The bank said the Brexit vote and the US election, as well as higher inflation and rising interest rates, is likely to systemically impact the Eurozone and increase asset price volatility.
In its Financial Stability Report, published today, the bank says: “Higher political uncertainty may lead to more domestically focused, growth-hindering policy agendas.
“This, in turn, could delay much-needed fiscal and structural reforms.”
It adds higher political uncertainty has contributed to periods of “elevated asset price volatility”.
The report says: “The improved market sentiment in the weeks after the UK referendum benefited from a timely and forceful response by the Bank of England, which cut the bank rate and introduced a package of measures designed to provide additional monetary stimulus.”

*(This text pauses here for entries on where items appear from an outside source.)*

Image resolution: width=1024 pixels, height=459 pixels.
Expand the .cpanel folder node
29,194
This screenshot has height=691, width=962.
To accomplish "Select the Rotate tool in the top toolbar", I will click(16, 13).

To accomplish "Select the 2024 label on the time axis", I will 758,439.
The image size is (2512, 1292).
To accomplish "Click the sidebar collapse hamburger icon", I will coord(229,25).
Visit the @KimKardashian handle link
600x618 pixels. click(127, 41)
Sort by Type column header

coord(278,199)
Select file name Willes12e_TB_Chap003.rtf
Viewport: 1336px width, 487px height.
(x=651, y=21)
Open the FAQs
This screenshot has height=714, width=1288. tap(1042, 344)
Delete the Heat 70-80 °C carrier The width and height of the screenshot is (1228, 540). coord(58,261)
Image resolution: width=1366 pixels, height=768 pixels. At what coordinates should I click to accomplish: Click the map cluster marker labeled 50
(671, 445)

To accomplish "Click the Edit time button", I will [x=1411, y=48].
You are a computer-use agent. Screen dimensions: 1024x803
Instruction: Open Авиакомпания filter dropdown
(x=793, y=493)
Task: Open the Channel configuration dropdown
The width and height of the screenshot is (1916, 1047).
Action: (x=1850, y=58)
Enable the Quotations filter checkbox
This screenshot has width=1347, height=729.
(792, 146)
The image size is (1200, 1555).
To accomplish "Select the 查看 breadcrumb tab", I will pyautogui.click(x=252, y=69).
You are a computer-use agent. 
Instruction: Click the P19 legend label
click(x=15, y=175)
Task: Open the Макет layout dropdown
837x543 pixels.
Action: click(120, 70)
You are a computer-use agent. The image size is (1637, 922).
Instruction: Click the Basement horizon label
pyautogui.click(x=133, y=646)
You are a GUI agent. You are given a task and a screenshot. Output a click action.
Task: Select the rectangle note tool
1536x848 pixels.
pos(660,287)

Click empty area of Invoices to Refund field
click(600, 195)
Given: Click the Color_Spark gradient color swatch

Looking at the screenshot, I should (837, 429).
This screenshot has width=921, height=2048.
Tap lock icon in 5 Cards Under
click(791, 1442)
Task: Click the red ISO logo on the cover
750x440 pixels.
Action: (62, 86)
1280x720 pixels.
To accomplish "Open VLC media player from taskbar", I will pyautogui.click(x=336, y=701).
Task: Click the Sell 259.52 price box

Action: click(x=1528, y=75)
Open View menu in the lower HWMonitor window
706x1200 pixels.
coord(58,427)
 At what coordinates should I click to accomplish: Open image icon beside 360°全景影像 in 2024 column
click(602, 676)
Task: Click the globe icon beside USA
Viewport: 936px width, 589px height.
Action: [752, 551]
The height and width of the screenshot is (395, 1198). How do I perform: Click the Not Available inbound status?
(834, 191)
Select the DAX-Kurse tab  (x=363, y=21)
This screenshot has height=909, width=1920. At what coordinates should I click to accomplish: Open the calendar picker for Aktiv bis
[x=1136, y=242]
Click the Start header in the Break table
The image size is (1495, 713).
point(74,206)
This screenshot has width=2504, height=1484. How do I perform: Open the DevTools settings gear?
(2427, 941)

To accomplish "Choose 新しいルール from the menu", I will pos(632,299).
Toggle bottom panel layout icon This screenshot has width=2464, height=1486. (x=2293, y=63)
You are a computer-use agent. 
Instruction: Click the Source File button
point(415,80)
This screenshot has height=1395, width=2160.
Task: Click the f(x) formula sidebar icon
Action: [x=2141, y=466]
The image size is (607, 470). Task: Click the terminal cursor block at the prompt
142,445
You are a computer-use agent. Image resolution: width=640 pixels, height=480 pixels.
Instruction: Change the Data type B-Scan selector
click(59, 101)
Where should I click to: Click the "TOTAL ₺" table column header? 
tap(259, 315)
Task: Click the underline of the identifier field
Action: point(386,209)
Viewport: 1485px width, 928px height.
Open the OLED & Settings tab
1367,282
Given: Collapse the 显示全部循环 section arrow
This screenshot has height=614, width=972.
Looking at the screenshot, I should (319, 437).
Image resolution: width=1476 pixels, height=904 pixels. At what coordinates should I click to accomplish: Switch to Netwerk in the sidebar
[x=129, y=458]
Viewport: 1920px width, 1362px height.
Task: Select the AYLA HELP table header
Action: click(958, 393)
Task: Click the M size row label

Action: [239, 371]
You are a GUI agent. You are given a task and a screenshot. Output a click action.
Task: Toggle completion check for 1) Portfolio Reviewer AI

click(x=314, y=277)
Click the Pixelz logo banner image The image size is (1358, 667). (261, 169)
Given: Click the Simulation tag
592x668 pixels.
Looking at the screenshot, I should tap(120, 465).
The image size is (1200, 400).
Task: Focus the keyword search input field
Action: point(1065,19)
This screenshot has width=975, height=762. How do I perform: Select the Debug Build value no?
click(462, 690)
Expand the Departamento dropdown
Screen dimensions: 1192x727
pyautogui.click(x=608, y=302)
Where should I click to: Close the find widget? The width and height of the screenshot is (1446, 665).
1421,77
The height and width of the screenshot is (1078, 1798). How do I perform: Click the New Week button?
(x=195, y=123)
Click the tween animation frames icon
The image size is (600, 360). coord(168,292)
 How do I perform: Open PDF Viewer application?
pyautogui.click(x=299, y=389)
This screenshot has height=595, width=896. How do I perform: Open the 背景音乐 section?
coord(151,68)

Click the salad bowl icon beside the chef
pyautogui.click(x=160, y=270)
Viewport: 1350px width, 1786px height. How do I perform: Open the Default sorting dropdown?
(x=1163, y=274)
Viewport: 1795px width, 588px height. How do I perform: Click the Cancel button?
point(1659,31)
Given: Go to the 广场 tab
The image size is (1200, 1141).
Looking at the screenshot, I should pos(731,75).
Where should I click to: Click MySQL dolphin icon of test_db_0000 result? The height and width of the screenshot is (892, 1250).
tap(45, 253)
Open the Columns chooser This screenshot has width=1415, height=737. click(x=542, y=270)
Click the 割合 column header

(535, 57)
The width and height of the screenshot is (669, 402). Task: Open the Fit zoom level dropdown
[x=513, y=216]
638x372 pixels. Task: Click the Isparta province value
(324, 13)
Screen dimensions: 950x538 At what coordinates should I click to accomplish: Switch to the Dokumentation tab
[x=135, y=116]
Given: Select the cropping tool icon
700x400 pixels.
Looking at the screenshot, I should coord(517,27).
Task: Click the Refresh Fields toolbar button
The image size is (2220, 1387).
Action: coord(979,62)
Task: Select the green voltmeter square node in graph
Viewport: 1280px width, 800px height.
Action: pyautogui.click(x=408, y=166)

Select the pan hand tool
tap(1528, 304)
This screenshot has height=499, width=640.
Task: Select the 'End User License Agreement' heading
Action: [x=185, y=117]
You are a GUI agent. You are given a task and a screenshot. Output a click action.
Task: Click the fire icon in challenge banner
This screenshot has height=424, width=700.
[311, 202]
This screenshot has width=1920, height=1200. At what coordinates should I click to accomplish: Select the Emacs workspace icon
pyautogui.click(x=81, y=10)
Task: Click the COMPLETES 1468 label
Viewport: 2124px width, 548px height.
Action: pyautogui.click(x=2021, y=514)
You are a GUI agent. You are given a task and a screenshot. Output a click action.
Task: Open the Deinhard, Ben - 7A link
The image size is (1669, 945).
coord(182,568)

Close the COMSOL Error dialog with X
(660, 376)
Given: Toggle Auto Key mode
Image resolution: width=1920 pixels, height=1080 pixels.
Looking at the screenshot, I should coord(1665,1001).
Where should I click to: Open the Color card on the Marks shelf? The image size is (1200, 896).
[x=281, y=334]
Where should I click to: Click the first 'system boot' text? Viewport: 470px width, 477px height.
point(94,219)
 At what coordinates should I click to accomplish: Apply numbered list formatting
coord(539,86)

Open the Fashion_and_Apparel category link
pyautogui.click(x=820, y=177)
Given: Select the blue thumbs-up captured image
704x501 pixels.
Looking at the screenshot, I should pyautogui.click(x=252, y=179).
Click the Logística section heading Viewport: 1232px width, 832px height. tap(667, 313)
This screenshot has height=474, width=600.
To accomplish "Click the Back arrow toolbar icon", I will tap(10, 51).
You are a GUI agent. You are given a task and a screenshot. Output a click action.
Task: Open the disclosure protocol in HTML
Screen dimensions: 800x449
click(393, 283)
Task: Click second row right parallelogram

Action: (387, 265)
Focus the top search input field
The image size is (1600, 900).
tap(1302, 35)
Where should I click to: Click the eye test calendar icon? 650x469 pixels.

The euro area government debt-to-GDP ratio is projected by the European Commission to stand at close to 90 per cent of GDP in 2017.
The report adds: “The implications of the recent US election for euro area financial stability are highly uncertain at the current juncture.
“This notwithstanding, economic policies in the United States will likely become more inward-oriented, while the fiscal deficit may grow as a result of tax reductions and increased infrastructure and defence spending.
“In such a scenario, the euro area economy may be impacted via trade channels and by possible spillover effects from higher interest and inflation rate expectations in the United States.”
The bank also warned on market falls, both for equity and bond investors.
It says: “Valuation measures– including the cyclically adjusted price to earnings ratio are in some regions hovering at levels which, in the past, have been harbingers of impending large corrections.”
The bank said if volatility is “highly persistent” as during the global financial crisis, shocks to financial market sentiment are “long lasting”, the central bank intervention in monetary policy would continue.